Trecho do texto>
REPASSANDO: Gênio da 
													diplomacia ou criminoso de 
													guerra? Henry Kissinger 
													morre aos 100 anos.
 
												UM OBITUÁRIO PREVISTO
 
											
 
											
												Eis o título da introdução do 
												livro "A Sombra de Kissinger " (Kissinger`s 
												Shadow ), cuja leitura recomendo 
												aos amigos, do aclamado 
												historiador Greg Grandin, 
												editado, no Brasil, em 2017, 
												pela Rocco Editora Ltda, na 
												tradução de Bruno Casotti, em 
												que o autor argumenta, que para 
												entender a crise dos EUA 
												contemporâneos - suas guerras 
												intermináveis no exterior e sua 
												polarização política interna - é 
												preciso também entender quem foi 
												Henry Kissinger, agora falecido, 
												aos cem anos, que ele qualifica 
												como o mais controverso 
												estadista americano.
											
												 
											
												Muitos  outros autores, 
												entretanto - o próprio Grandin 
												lembra isso -, sempre 
												consideraram Kissinger como 
												estrangeiro, pois nasceu em 
												Furth, na Alemanha, em 1923, 
												partindo para os EUA, aos 15 
												anos, depois de escapar, por um 
												triz, de ser levado, pela 
												Gestapo, como o foi toda sua 
												família, para o campo de 
												extermínio de judeus, em 
												Auschwitz, o que, de certa 
												forma, explica o tirano, sábio 
												diplomata, em que ele se tornou, 
												mais tarde, responsável, por 
												muitas ditaduras, na América 
												Latina, e inúmeras guerras no 
												mundo.

Linhas apresentadas>
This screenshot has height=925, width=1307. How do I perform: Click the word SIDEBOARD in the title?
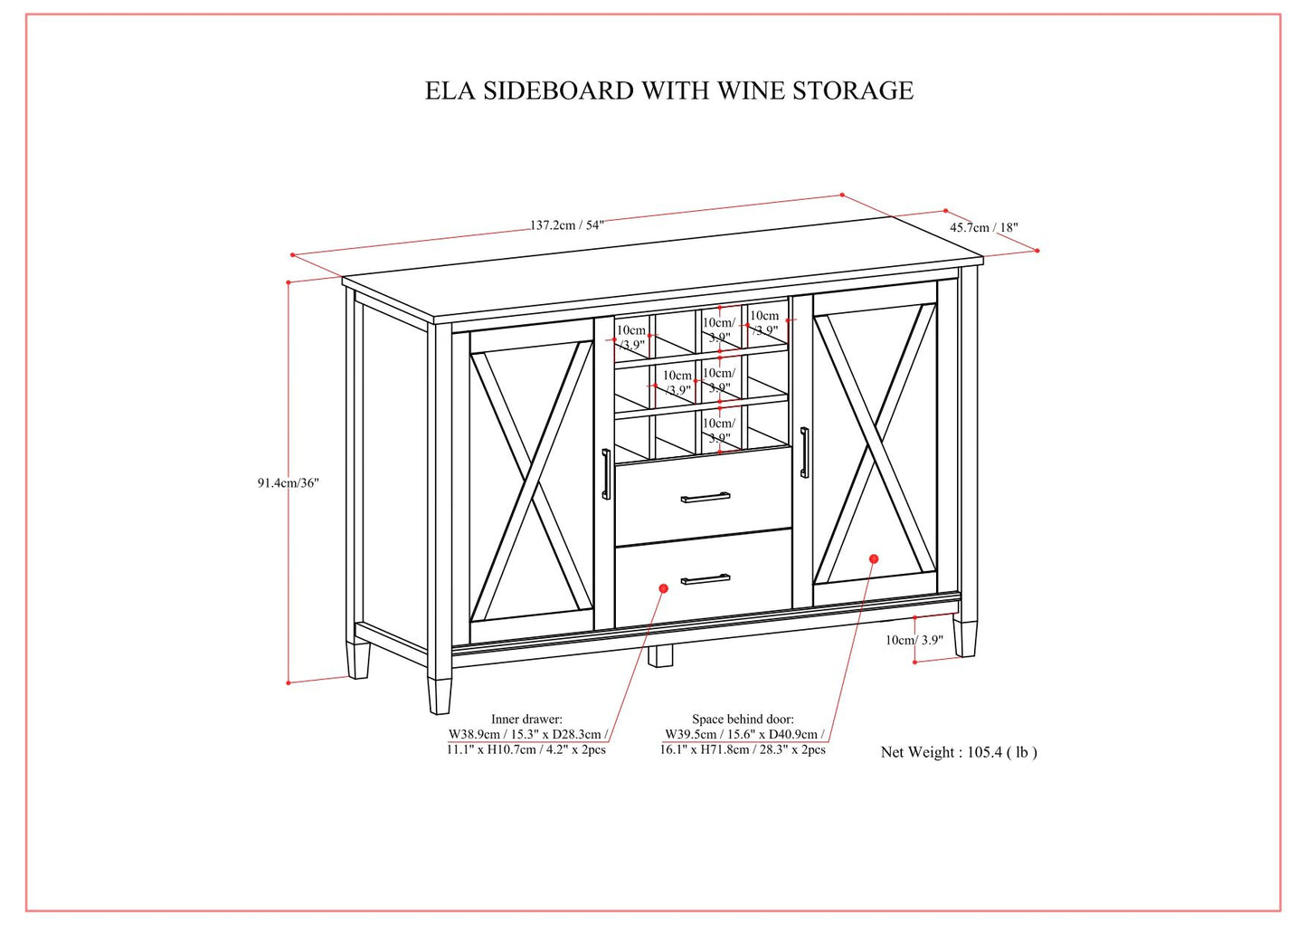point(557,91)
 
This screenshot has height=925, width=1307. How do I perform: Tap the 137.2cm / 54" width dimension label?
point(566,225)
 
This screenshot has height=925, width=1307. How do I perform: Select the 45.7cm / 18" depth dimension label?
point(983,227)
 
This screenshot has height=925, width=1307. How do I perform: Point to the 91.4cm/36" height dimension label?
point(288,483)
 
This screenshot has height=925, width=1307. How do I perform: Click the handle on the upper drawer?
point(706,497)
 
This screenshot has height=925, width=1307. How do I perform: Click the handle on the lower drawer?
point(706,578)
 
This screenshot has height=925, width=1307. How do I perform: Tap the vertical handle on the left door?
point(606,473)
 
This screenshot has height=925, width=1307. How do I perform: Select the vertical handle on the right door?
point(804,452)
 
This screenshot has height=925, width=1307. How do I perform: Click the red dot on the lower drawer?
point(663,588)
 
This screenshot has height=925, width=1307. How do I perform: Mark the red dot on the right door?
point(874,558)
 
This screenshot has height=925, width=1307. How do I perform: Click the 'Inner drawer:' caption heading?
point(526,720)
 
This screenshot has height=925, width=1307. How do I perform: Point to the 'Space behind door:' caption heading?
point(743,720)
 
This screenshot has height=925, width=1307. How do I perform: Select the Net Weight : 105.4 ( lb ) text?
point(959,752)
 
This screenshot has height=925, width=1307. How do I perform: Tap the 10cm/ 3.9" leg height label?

Enunciado A>
Responda, por favor, a estas perguntas sobre o texto a respeito de Kissinger, marcando as respostas do mesmo modo:
(i) Quem fez a tradução de "A Sombra de Kissinger" publicada no Brasil?
(ii) Em que cidade e em que ano Kissinger nasceu?
(iii) Com que idade ele partiu para os EUA?
Enunciado B> Prossiga com o texto sobre Henry Kissinger a partir da última frase mostrada.

Resultado da tarefa A>
(i) Bruno Casotti.
(ii) Em Furth, na Alemanha, em 1923.
(iii) Aos 15 anos.

Resultado da tarefa B>
												 Na referida introdução de seu 
												livro, Grandin diz que 
												"Kissinger é acusado de muitas 
												coisas ruins. E quando ele 
												morrer,seus críticos terão uma 
												chance de repetir as 
												acusações".  E continua: 
												"Christopher Hitchens, que, já 
												se foi, defendeu a ideia de que 
												o ex-secretário de Estado 
												deveria ser julgado como 
												criminoso de guerra."  Muito 
												embora -  é preciso também aqui 
												lembrar -,  tenha sido ele 
												agraciado com o Prêmio Nobel da 
												Paz. 
											
 
											
												
												"Mas - prossegue Grandi - há uma 
												longa lista de testemunhas de 
												acusação - repórteres, 
												historiadores e advogados  
												- ávidos por fornecer 
												informações sobre qualquer uma 
												das ações de Kissinger, no 
												Camboja, Laos, Vietnã, Timor 
												Leste, Bangladesh, contra os 
												curdos, Chile, Argentina, 
												Uruguai, entre outros lugares".
											
												
 
											
												Em "Diplomacia " (Diplomacy), 
												considerada sua maximum opus,  
												editado, no Brasil, em 1997, num 
												volume de mil páginas, pela 
												Editora Francisco Alves, na 
												tradução de Saul S. Gefter, no 
												primeiro capítulo, "A Nova Ordem 
												Mundial", Kissinger ousa dizer, 
												que, no século XX, " nenhuma 
												sociedade insistiu - 
												referindo-se à  americana -,  
												com igual firmeza, na 
												inadmissibilidade da intervenção 
												nas questõe internas de outros 
												estados, ou sustentou com maior 
												fervor, que os seus próprios 
												valores eram universalmente 
												aplicáveis". Nenhuma outra 
												nação, segundo ele,  "foi mais 
												pragmática na administração 
												cotidiana de sua diplomacia ou 
												mais ideológica na busca das 
												suas convicções históricas e 
												morais. Nenhum outro país 
												mostrou-se tão relutante em 
												envolver-se com outras nações, 
												mesmo quando assumia alianças e 
												compromissos de alcance e 
												objetivos sem precedentes".
											
												
 
											
												Imaginemos agora, se a sociedade 
												americana, ao contrário do que 
												Kissinger afirma, em seu livro, 
												que é, de fato, uma monumental 
												obra histórica da diplomacia 
												americana, admitisse intervenção 
												nas questões internas de outros 
												estados,ou que não sustentasse 
												que os seus próprios valores não 
												deveriam ser universalmente 
												aplicáveis!... 
											
												O que seria do mundo?...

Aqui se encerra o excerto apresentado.